Return the entries in their entirety, precisely as given.

--- START ---

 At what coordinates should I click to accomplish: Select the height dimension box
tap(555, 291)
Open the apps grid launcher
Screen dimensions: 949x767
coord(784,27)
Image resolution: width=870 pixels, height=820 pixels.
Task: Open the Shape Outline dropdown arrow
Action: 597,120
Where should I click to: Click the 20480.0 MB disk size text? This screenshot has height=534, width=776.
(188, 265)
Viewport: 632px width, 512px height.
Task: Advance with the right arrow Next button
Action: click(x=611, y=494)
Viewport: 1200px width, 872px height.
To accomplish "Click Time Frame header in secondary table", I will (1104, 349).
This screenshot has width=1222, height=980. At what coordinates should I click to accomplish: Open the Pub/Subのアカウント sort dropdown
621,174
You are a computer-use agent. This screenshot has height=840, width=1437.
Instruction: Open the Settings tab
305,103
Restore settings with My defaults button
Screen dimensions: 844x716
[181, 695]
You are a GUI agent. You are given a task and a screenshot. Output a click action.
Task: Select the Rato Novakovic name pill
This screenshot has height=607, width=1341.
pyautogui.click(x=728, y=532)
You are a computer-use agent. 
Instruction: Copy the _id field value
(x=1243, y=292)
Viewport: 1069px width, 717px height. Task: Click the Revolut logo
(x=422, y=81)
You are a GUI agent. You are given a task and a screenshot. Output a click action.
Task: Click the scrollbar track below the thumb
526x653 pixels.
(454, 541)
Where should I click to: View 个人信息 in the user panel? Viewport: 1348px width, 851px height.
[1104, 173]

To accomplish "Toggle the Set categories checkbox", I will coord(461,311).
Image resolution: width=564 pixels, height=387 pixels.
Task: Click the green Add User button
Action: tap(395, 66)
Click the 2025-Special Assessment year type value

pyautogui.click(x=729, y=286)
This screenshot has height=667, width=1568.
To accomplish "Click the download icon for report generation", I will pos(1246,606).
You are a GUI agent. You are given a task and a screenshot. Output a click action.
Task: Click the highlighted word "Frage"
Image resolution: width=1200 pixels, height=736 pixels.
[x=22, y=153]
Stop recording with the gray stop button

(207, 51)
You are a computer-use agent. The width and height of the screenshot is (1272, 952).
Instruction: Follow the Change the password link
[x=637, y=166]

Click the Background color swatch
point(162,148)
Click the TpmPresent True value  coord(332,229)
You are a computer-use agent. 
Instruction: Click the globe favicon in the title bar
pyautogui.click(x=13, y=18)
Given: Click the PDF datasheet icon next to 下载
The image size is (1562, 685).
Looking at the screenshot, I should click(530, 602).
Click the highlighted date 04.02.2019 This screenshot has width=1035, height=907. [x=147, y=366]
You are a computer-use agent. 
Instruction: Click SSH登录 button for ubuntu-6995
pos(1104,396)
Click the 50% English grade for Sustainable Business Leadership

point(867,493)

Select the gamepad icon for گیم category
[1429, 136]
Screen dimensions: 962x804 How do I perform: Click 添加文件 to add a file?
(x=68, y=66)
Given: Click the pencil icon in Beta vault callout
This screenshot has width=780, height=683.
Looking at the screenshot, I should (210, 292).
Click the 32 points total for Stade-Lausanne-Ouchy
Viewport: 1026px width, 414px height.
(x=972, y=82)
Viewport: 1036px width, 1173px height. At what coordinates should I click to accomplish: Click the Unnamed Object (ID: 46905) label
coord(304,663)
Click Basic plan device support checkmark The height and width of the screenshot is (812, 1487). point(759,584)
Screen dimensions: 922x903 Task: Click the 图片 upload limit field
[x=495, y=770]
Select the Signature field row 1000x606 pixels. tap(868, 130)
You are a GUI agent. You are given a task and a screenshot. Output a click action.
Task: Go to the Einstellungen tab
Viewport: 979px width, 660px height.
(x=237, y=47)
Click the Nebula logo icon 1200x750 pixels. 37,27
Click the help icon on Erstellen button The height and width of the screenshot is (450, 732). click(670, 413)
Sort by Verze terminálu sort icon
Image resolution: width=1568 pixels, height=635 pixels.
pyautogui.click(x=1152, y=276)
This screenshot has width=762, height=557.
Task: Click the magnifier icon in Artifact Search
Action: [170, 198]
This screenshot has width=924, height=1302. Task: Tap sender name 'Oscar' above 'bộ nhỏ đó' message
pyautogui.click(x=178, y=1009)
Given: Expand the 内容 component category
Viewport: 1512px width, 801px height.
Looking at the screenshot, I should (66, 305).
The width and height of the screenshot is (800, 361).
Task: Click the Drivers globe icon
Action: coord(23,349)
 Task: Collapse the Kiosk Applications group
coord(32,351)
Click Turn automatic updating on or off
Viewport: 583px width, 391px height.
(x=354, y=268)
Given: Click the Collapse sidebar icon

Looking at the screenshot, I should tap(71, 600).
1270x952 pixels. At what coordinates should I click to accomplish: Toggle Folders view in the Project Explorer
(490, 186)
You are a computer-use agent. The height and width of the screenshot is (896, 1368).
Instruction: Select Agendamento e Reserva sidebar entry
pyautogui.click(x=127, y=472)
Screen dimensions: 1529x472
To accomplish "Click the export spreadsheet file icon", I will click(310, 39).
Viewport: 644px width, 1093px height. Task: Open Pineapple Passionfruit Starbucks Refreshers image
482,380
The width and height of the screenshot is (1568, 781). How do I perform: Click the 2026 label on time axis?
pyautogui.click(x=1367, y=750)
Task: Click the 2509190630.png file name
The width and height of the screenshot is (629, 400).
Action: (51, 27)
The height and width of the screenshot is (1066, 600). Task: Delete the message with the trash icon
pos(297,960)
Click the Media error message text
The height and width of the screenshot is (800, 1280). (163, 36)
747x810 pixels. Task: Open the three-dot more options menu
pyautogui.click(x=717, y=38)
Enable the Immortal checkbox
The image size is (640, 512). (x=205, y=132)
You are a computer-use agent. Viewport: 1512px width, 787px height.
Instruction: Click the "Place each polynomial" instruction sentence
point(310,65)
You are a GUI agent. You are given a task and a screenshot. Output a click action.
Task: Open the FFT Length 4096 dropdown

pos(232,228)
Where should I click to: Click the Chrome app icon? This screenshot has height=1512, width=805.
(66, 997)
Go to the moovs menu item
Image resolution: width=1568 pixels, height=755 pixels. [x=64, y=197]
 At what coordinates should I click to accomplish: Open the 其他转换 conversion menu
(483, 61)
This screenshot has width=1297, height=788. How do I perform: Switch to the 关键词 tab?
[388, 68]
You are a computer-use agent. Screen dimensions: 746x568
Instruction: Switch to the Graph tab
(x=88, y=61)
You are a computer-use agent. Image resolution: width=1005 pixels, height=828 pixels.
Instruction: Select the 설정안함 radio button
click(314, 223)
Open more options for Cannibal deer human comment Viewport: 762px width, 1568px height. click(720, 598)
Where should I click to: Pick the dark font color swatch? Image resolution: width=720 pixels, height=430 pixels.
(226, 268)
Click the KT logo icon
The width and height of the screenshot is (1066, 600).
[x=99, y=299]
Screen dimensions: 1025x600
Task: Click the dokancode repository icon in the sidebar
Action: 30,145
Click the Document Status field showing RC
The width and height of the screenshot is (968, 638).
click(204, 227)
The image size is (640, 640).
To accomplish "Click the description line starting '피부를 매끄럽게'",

--- END ---

[RESPONSE TO THE EXERCISE]
 At what coordinates should I click to accomplish: Select the height dimension box
tap(555, 291)
Open the apps grid launcher
Screen dimensions: 949x767
coord(784,27)
Image resolution: width=870 pixels, height=820 pixels.
Task: Open the Shape Outline dropdown arrow
Action: 597,120
Where should I click to: Click the 20480.0 MB disk size text? This screenshot has height=534, width=776.
(188, 265)
Viewport: 632px width, 512px height.
Task: Advance with the right arrow Next button
Action: click(x=611, y=494)
Viewport: 1200px width, 872px height.
To accomplish "Click Time Frame header in secondary table", I will (1104, 349).
This screenshot has width=1222, height=980. At what coordinates should I click to accomplish: Open the Pub/Subのアカウント sort dropdown
621,174
You are a computer-use agent. This screenshot has height=840, width=1437.
Instruction: Open the Settings tab
305,103
Restore settings with My defaults button
Screen dimensions: 844x716
[181, 695]
You are a GUI agent. You are given a task and a screenshot. Output a click action.
Task: Select the Rato Novakovic name pill
This screenshot has height=607, width=1341.
pyautogui.click(x=728, y=532)
You are a computer-use agent. 
Instruction: Copy the _id field value
(x=1243, y=292)
Viewport: 1069px width, 717px height. Task: Click the Revolut logo
(x=422, y=81)
You are a GUI agent. You are given a task and a screenshot. Output a click action.
Task: Click the scrollbar track below the thumb
526x653 pixels.
(454, 541)
Where should I click to: View 个人信息 in the user panel? Viewport: 1348px width, 851px height.
[1104, 173]

To accomplish "Toggle the Set categories checkbox", I will coord(461,311).
Image resolution: width=564 pixels, height=387 pixels.
Task: Click the green Add User button
Action: tap(395, 66)
Click the 2025-Special Assessment year type value

pyautogui.click(x=729, y=286)
This screenshot has height=667, width=1568.
To accomplish "Click the download icon for report generation", I will pos(1246,606).
You are a GUI agent. You are given a task and a screenshot. Output a click action.
Task: Click the highlighted word "Frage"
Image resolution: width=1200 pixels, height=736 pixels.
[x=22, y=153]
Stop recording with the gray stop button

(207, 51)
You are a computer-use agent. The width and height of the screenshot is (1272, 952).
Instruction: Follow the Change the password link
[x=637, y=166]

Click the Background color swatch
point(162,148)
Click the TpmPresent True value  coord(332,229)
You are a computer-use agent. 
Instruction: Click the globe favicon in the title bar
pyautogui.click(x=13, y=18)
Given: Click the PDF datasheet icon next to 下载
The image size is (1562, 685).
Looking at the screenshot, I should click(530, 602).
Click the highlighted date 04.02.2019 This screenshot has width=1035, height=907. [x=147, y=366]
You are a computer-use agent. 
Instruction: Click SSH登录 button for ubuntu-6995
pos(1104,396)
Click the 50% English grade for Sustainable Business Leadership

point(867,493)

Select the gamepad icon for گیم category
[1429, 136]
Screen dimensions: 962x804 How do I perform: Click 添加文件 to add a file?
(x=68, y=66)
Given: Click the pencil icon in Beta vault callout
This screenshot has width=780, height=683.
Looking at the screenshot, I should (210, 292).
Click the 32 points total for Stade-Lausanne-Ouchy
Viewport: 1026px width, 414px height.
(x=972, y=82)
Viewport: 1036px width, 1173px height. At what coordinates should I click to accomplish: Click the Unnamed Object (ID: 46905) label
coord(304,663)
Click Basic plan device support checkmark The height and width of the screenshot is (812, 1487). point(759,584)
Screen dimensions: 922x903 Task: Click the 图片 upload limit field
[x=495, y=770]
Select the Signature field row 1000x606 pixels. tap(868, 130)
You are a GUI agent. You are given a task and a screenshot. Output a click action.
Task: Go to the Einstellungen tab
Viewport: 979px width, 660px height.
(x=237, y=47)
Click the Nebula logo icon 1200x750 pixels. 37,27
Click the help icon on Erstellen button The height and width of the screenshot is (450, 732). click(670, 413)
Sort by Verze terminálu sort icon
Image resolution: width=1568 pixels, height=635 pixels.
pyautogui.click(x=1152, y=276)
This screenshot has width=762, height=557.
Task: Click the magnifier icon in Artifact Search
Action: [170, 198]
This screenshot has width=924, height=1302. Task: Tap sender name 'Oscar' above 'bộ nhỏ đó' message
pyautogui.click(x=178, y=1009)
Given: Expand the 内容 component category
Viewport: 1512px width, 801px height.
Looking at the screenshot, I should (66, 305).
The width and height of the screenshot is (800, 361).
Task: Click the Drivers globe icon
Action: coord(23,349)
 Task: Collapse the Kiosk Applications group
coord(32,351)
Click Turn automatic updating on or off
Viewport: 583px width, 391px height.
(x=354, y=268)
Given: Click the Collapse sidebar icon

Looking at the screenshot, I should tap(71, 600).
1270x952 pixels. At what coordinates should I click to accomplish: Toggle Folders view in the Project Explorer
(490, 186)
You are a computer-use agent. The height and width of the screenshot is (896, 1368).
Instruction: Select Agendamento e Reserva sidebar entry
pyautogui.click(x=127, y=472)
Screen dimensions: 1529x472
To accomplish "Click the export spreadsheet file icon", I will click(310, 39).
Viewport: 644px width, 1093px height. Task: Open Pineapple Passionfruit Starbucks Refreshers image
482,380
The width and height of the screenshot is (1568, 781). How do I perform: Click the 2026 label on time axis?
pyautogui.click(x=1367, y=750)
Task: Click the 2509190630.png file name
The width and height of the screenshot is (629, 400).
Action: (51, 27)
The height and width of the screenshot is (1066, 600). Task: Delete the message with the trash icon
pos(297,960)
Click the Media error message text
The height and width of the screenshot is (800, 1280). (163, 36)
747x810 pixels. Task: Open the three-dot more options menu
pyautogui.click(x=717, y=38)
Enable the Immortal checkbox
The image size is (640, 512). (x=205, y=132)
You are a computer-use agent. Viewport: 1512px width, 787px height.
Instruction: Click the "Place each polynomial" instruction sentence
point(310,65)
You are a GUI agent. You are given a task and a screenshot. Output a click action.
Task: Open the FFT Length 4096 dropdown

pos(232,228)
Where should I click to: Click the Chrome app icon? This screenshot has height=1512, width=805.
(66, 997)
Go to the moovs menu item
Image resolution: width=1568 pixels, height=755 pixels. [x=64, y=197]
 At what coordinates should I click to accomplish: Open the 其他转换 conversion menu
(483, 61)
This screenshot has width=1297, height=788. How do I perform: Switch to the 关键词 tab?
[388, 68]
You are a computer-use agent. Screen dimensions: 746x568
Instruction: Switch to the Graph tab
(x=88, y=61)
You are a computer-use agent. Image resolution: width=1005 pixels, height=828 pixels.
Instruction: Select the 설정안함 radio button
click(314, 223)
Open more options for Cannibal deer human comment Viewport: 762px width, 1568px height. click(720, 598)
Where should I click to: Pick the dark font color swatch? Image resolution: width=720 pixels, height=430 pixels.
(226, 268)
Click the KT logo icon
The width and height of the screenshot is (1066, 600).
[x=99, y=299]
Screen dimensions: 1025x600
Task: Click the dokancode repository icon in the sidebar
Action: 30,145
Click the Document Status field showing RC
The width and height of the screenshot is (968, 638).
click(204, 227)
The image size is (640, 640).
To accomplish "Click the description line starting '피부를 매끄럽게'",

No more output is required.